Mapping inference is built up out of component functions defined in cappa.annotation, such as parse_list, which know how to translate list[int] and a source list of raw parser strings into a list of ints.

These functions can/could be utilized in your own custom parse functions.

Basic Scalar Types

Any “basic” data type (like int, float, str) are supported and coerced to directly, by calling their constructor.

This also applies even to “complex” ones who’s constructor accepts a string and returns the type (such as pathlib.Path, or decimal.Decimal).

Note this also applies to Enums, who’s raw values by map-time should be guaranteed to be compatible with the Enum’s variants.

Union (and Optional)

Unions are handled by recursively processing the set of unioned inner types using whatever logic applies to that type. The primary important point here, is that the order of the set of unioned types can matter, but generally shouldnt.

The unioned types are sorted and processed in descending order from:

  • “other” types/None

  • float

  • int

  • bool/str

This specific order order is given to prioritize types which are less likely to succeed parsing when given incorrect input.

bool and str are notable in that will always “succeed” (in that given any input they will produce an output) and not fail. As such it may not make much sense to union those types together without an explicit parse.

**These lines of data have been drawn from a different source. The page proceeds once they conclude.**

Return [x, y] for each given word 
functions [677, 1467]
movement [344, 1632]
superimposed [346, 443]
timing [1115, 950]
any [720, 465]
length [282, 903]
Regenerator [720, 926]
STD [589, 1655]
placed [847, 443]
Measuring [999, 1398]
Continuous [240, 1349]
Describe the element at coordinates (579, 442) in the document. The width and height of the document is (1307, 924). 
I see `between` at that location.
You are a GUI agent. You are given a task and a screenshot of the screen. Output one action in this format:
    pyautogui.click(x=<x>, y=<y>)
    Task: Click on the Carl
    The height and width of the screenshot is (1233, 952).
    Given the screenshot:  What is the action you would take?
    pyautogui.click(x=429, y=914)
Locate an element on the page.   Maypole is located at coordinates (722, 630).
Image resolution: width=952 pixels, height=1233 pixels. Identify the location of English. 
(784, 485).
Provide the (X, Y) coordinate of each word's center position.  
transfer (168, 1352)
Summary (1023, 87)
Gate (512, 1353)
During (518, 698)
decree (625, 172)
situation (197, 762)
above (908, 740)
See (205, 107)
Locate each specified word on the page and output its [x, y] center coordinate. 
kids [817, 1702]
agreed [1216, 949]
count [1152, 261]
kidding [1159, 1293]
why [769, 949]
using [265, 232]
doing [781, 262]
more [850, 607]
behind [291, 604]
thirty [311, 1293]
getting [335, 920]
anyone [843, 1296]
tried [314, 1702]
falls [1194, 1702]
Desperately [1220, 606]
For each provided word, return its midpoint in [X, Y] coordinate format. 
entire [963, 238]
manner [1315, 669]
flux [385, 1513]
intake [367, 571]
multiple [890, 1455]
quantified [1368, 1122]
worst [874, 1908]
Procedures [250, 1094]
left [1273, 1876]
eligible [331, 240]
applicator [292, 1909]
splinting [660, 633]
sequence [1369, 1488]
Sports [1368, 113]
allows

Therefore, when unioning “other”-type types, it may be important to consider the order of the unioned types, if parsing for one or the other type would “succeed” incorrectly. In such cases, parse may be appropriate.

Note

It’s possible for more complex value mapping to happen automatically, if the input types have distinct “success criteria”. This amounts to something akin to a discriminated union.

For example, take the annotation tuple[Literal["foo"], str] | tuple[Literal["bar"], int]. Supplying foo bar as the input value should produce ("foo", "bar"), whereas bar 4 should produce ("bar", 4).

List/Tuple/Set

list[...], tuple[...], set[...] all will coerce the parsed sequences of values into their corresponding type. The inner type will be mapped for each item in the sequence.

typing.BinaryIO/typing.TextIO

BinaryIO and TextIO are used to produce an open file handle to the file path given by the CLI input for that argument.

This can be thought of as equivlent to open("foo.py"), given some cli --foo foo.py, which is roughly equivalent to the FileType feature from argparse.

@dataclass
class Args:
    foo: typing.BinaryIO


args = cappa.parse(Args)
with args.foo:
    print(args.foo.read())

Note

The supported types do not map to concrete, instantiatable types. This is important, because neither of these types would otherwise be valid type annotations in the context of cappa’s other inference rules.

It’s also important, because there are no concrete types which correspond to the underlying types returned by open(), which would allow the distinction between binary and text content.

Controlling open(...) options like mode="w"

An un-Annotated IO type translates to open(<cli value>) with no additional arguments, with the exception that BinaryIO infers mode='b'.

In order to directly customize arguments like mode, buffering, encoding, and errors, a FileMode must be annotated on the input argument.

import dataclasses
import typing
import cappa

@dataclasses.dataclass
class Args:
    foo: typing.Annotated[typing.BinaryIO, cappa.FileMode(mode='wb', encoding='utf-8')]
    bar: typing.Annotated[typing.BinaryIO, cappa.Arg(short=True), cappa.FileMode(mode='wb')]

As shown, FileMode is annotated much like a Arg, and can be used alongside one depending on the details of the argument in question.